Vincenzo De Cotiis wears many hats. He is commonly referred to as a designer, although he never creates a piece based on its practical use. Interior architect is another title often bestowed on the Italian, whose ability to transform a room with his craftsmanship is uncanny. Though both titles certainly apply, above all, De Cotiis is a contemporary artist. His bold creations exist in the depths of art and architectural history.
In his current exhibition at Carpenters Workshop Gallery, “Baroquisme,” De Cotiis revisits the 16th century. Rather than recreating the style as it existed thousands of years ago, De Cotiis imagines the Italian Baroque in present day. Originally characterized as breaking free from the classicism and mannerism of the 1600s, this period created an idea of freedom and movement, which De Cotiis continues to explore and in his own way deconstruct.
The designer examines baroque’s emphasis on materiality. He revisits the idea of “perfect imperfections.” He captures this idea in “Baroquisme” by juxtaposing different materials that seemingly do not go together. He combines precious materials with things that are practical, inexpensive and rough. For example, French marble and Murano glass pair with fiberglass and other reclaimed materials. His works take on lifeforms of their own; their structures and textures reminiscent of the earth.
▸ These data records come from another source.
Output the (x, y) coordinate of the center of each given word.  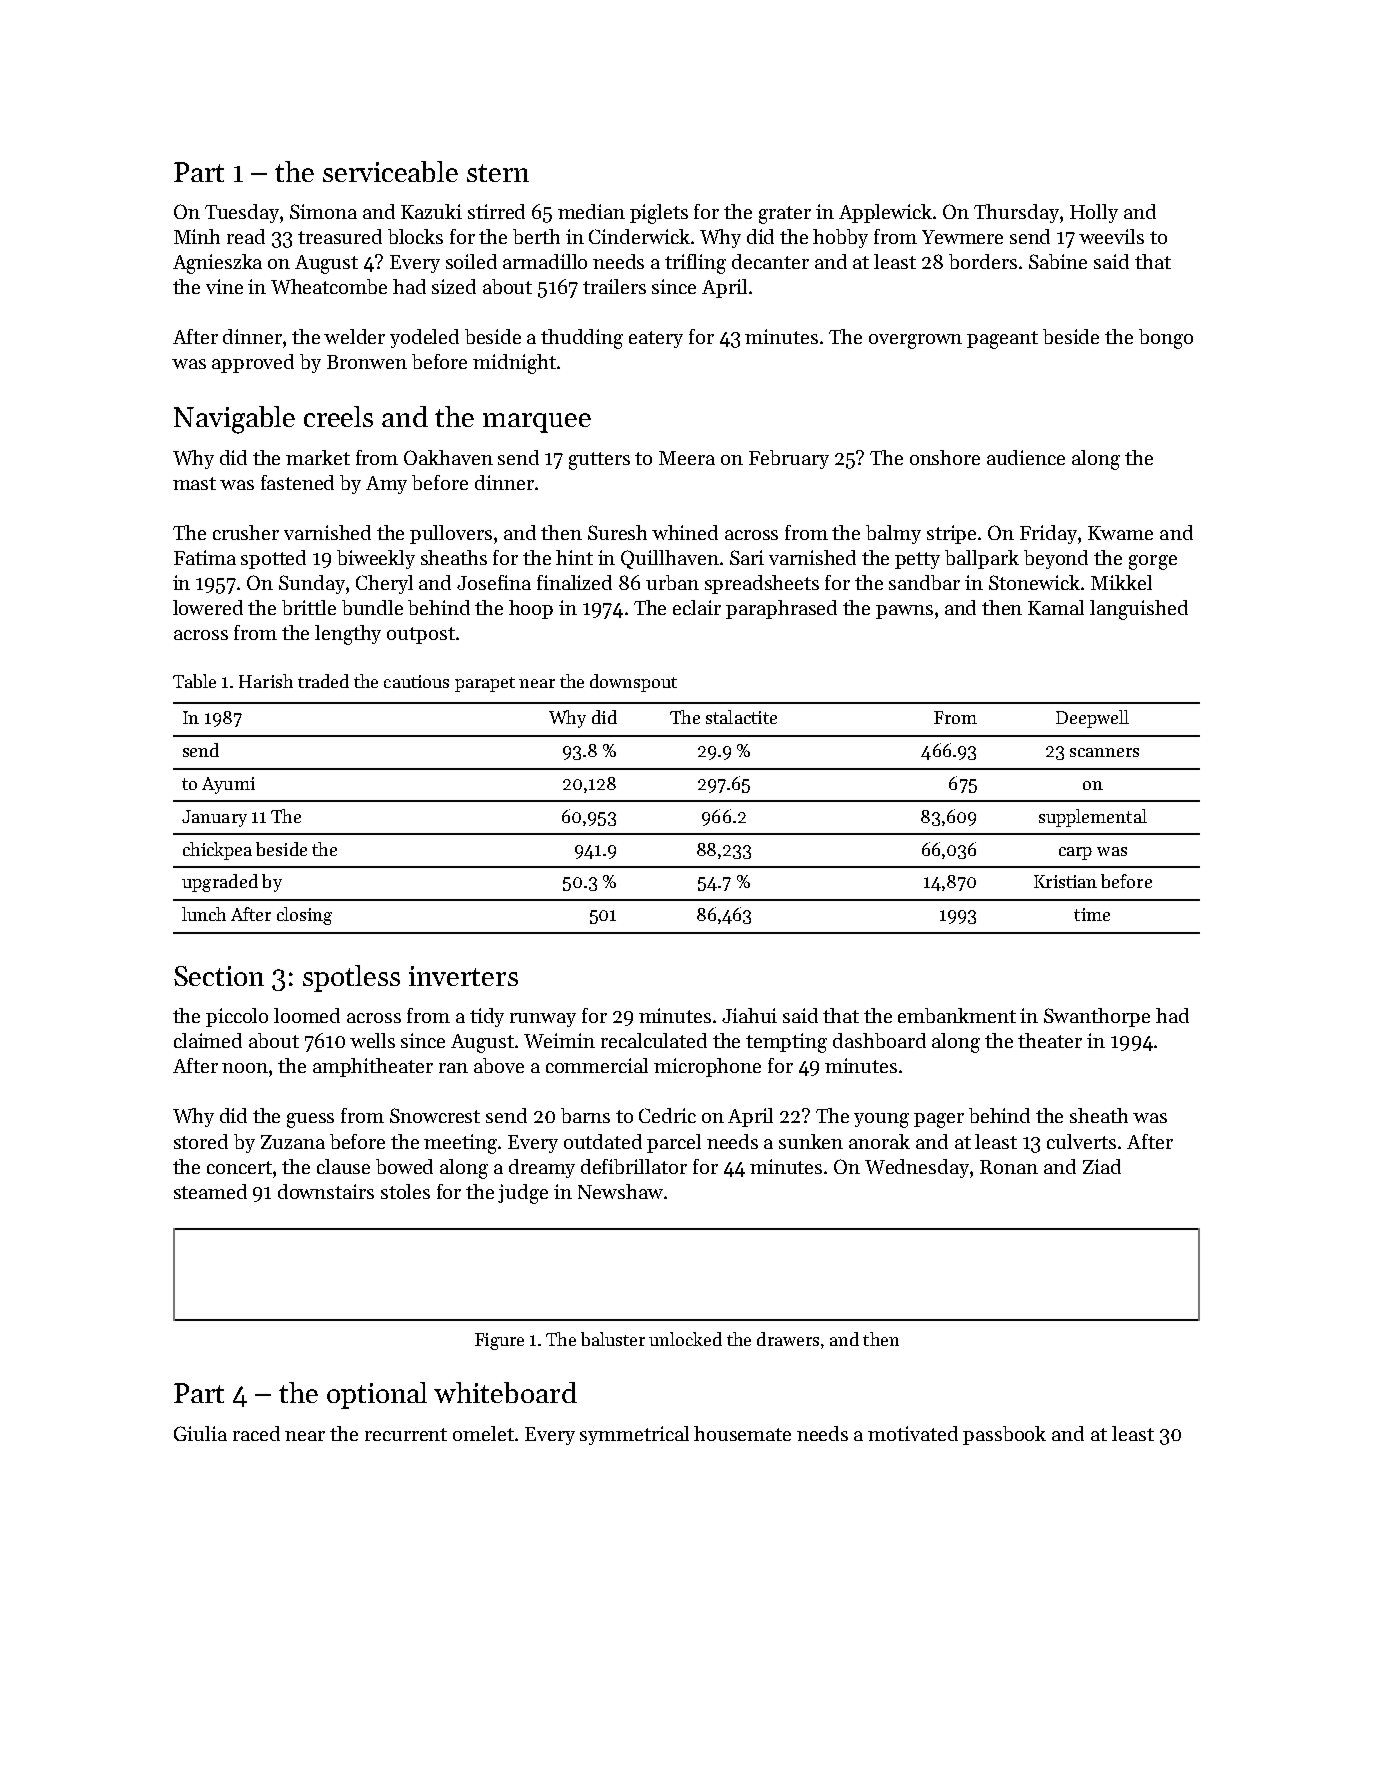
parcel (674, 1143)
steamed (210, 1191)
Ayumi (228, 785)
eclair (697, 607)
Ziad (1102, 1166)
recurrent (406, 1434)
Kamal (1056, 607)
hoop (531, 609)
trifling (695, 264)
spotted (273, 559)
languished (1139, 610)
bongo (1166, 339)
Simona (323, 211)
There is a sensuality to the way De Cotiis finishes his materials. He purposefully embraces marks of age that are naturally generated in order to harness the imperfect qualities of the organic. Though each of the works in “Baroquisme“ exist as strong physical forms, there is a sense of mystery that pervades the collection. De Cotiis creates movement in the objects, both in their forms and aesthetic. He plays with light and reflection creating an unexpected fluidity.
De Cotiis’s collection is an exploration of his own Italian heritage. He goes beyond conveying just the physical forms of culture instead chasing what Italians themselves are made out of. Speaking of his body of work as a whole, De Cotiis explains that the colors and forms can change but the core philosophy stays the same.